Ce ne sont pas des cultures à part, des cultures fermées sur elles-mêmes. Elles sont présentes dans notre culture nationale tout comme elles sont présentes dans les cultures du monde, où elles rencontrent d’ailleurs, me semble-t-il, un écho de plus en plus grand. Je pense, en disant cela, aux arts vivants, à la musique, à la danse – nous ferons, bien sûr, la part belle à toutes ces expressions tout au long de l’année 2011 – mais aussi à la littérature. L’une des grandes figures de la littérature des Outre-mer est incontestablement Aimé Césaire. Son oeuvre est universelle, ainsi que le prouve sa présence aux côtés de Neruda et de Tagore parmi les trois grands poètes du XXe siècle que l’Unesco a décidé de célébrer dans le monde entier, entre 2011 et 2014.

Quel genre de manifestations allez-vous proposer tout au long de cette année 2011 ?
Depuis plusieurs mois, nous travaillons à susciter des partenariats ou à labelliser des coopérations et initiatives préexistantes, avec l’ensemble des acteurs institutionnels de notre pays, avec le monde associatif, les artistes, le monde économique et social, les organismes internationaux. Et partout en France et dans les Outre-mer, nous allons proposer des expositions, des concerts, des spectacles de théâtre ou de danse… Sans doute est-il encore un peu tôt pour décrire avec précision ce que nous allons proposer, mais nous veillerons, par la variété et la multiplicité des événements et par le calendrier retenu, à ce que soient concernés l’ensemble du territoire métropolitain et la totalité des départements et territoires d’Outre-mer. Nous veillerons également à ce que se développent aussi les échanges entre territoires ultra-marins aussi bien que ceux entre les territoires ultra-marins et les pays voisins.
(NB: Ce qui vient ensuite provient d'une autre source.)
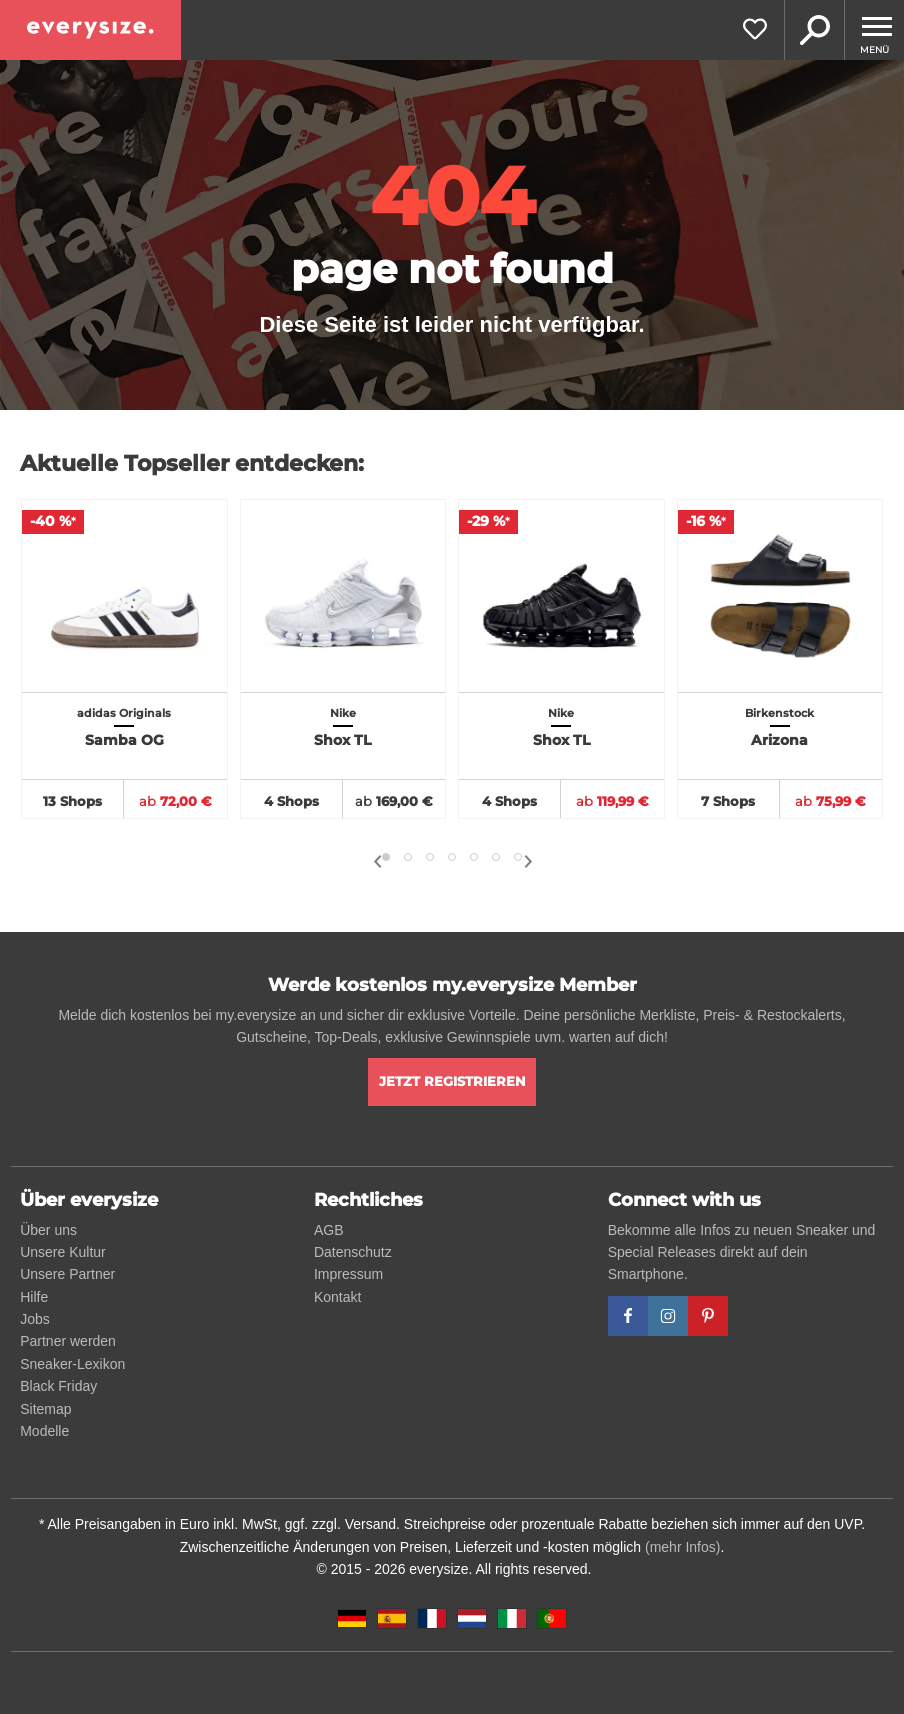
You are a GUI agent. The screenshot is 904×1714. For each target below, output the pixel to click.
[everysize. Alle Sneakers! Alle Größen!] (90, 30)
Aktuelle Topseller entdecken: (192, 463)
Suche (814, 30)
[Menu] (874, 30)
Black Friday (58, 1386)
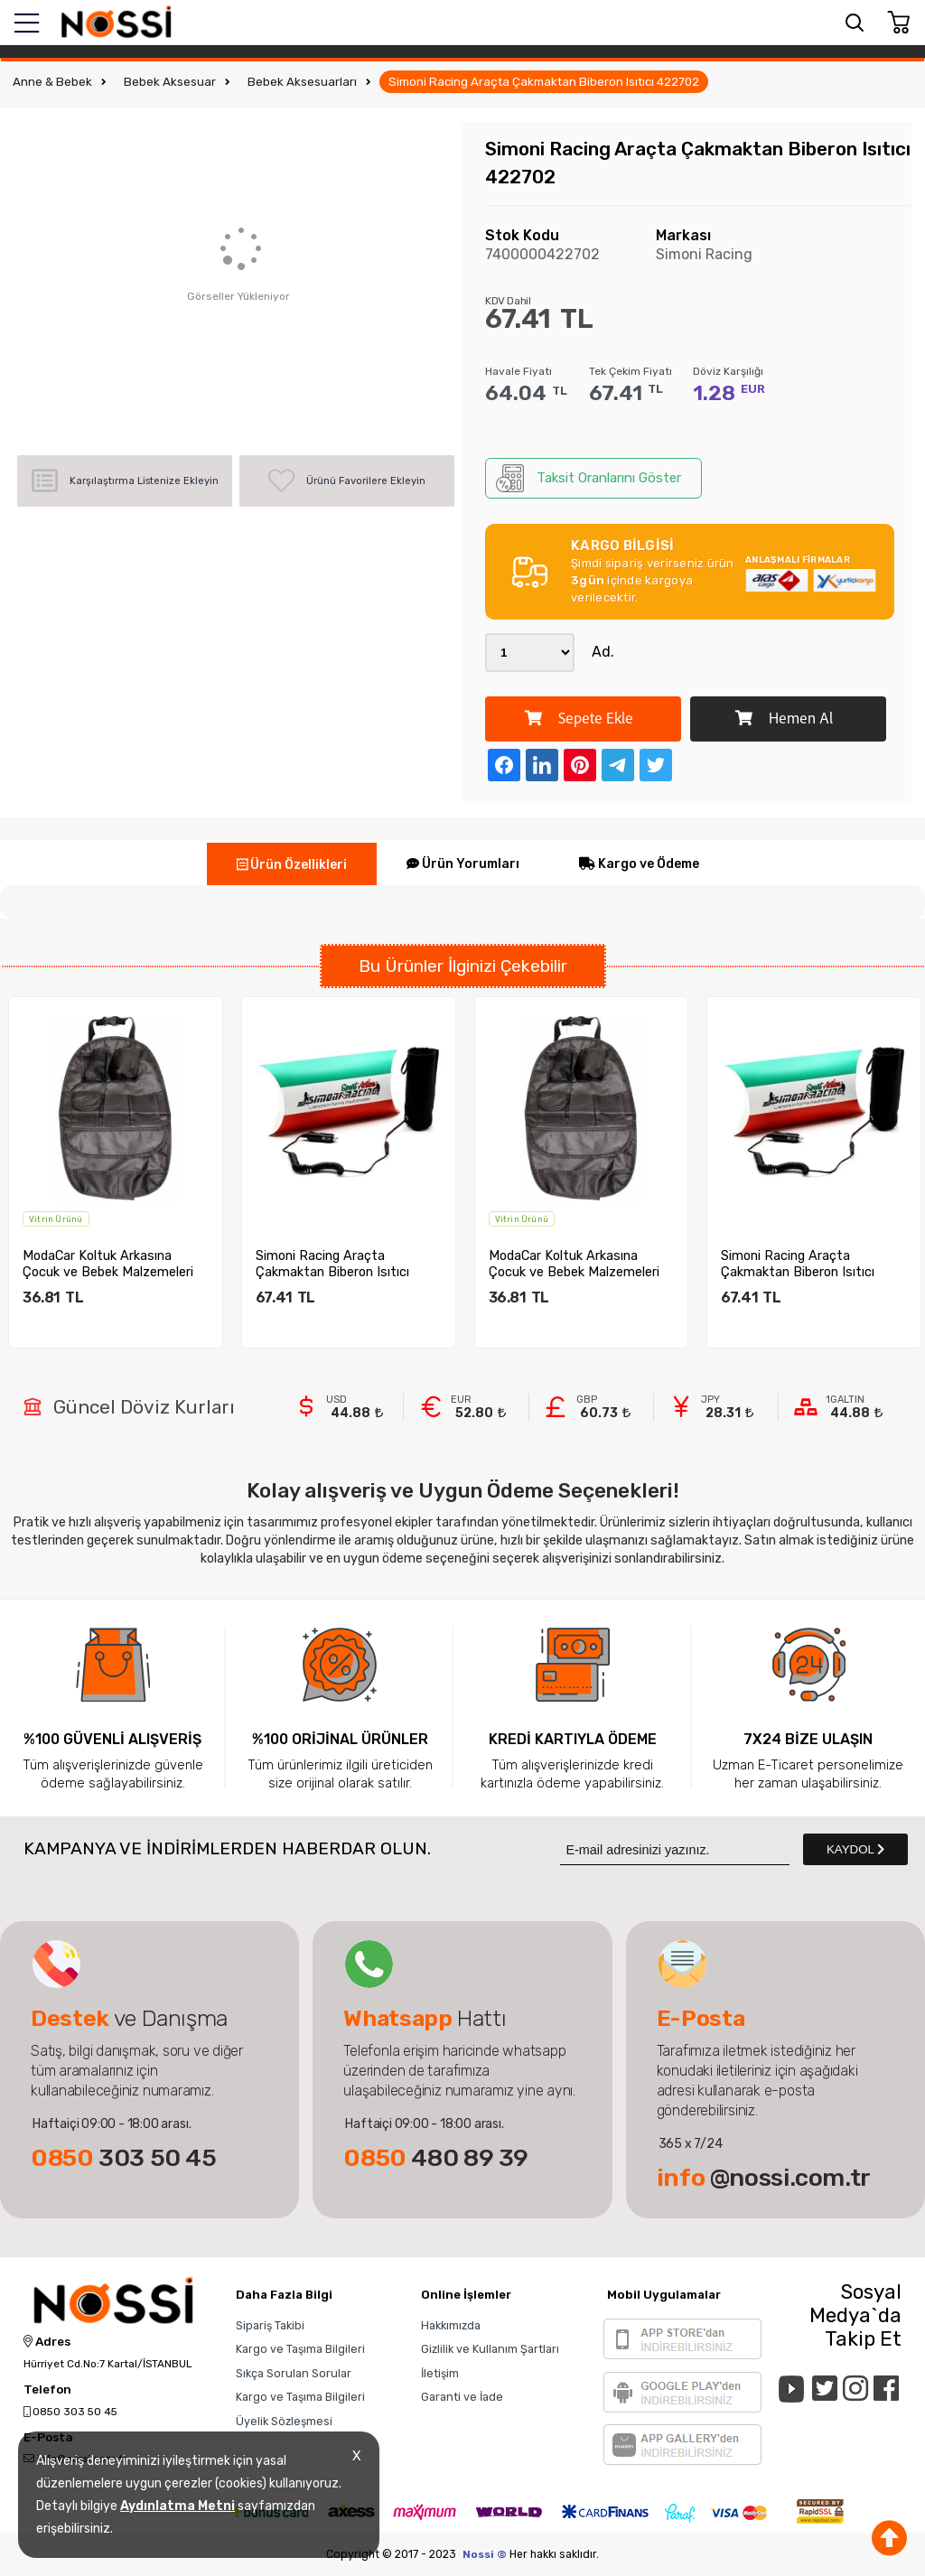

Les Outre-mer, pendant une année, sous le feu des projecteurs, et puis après, on oublie ? On passe à autre chose ?
Non, il ne s’agit pas de faire une série passagère de manifestations exceptionnelles et puis ensuite de passer à autre chose ! L’Outre-mer n’est pas l’invité étranger… Ce dont il s’agit, au contraire, c’est que les événements et manifestations réalisés, suscitent des prolongements au delà de 2011 et qu’ils soient l’occasion de redynamiser ou de créer durablement des liens entre les hommes et les territoires. Nous allons nous efforcer d’inscrire la présence de l’Outre-mer dans le plus possible de manifestations pérennes, avec des prolongements au-delà de 2011 : Salon du livre, Fête de la musique, Printemps des poètes, Nuit des musées, etc.

Propos recueillis par Jacques Bordet.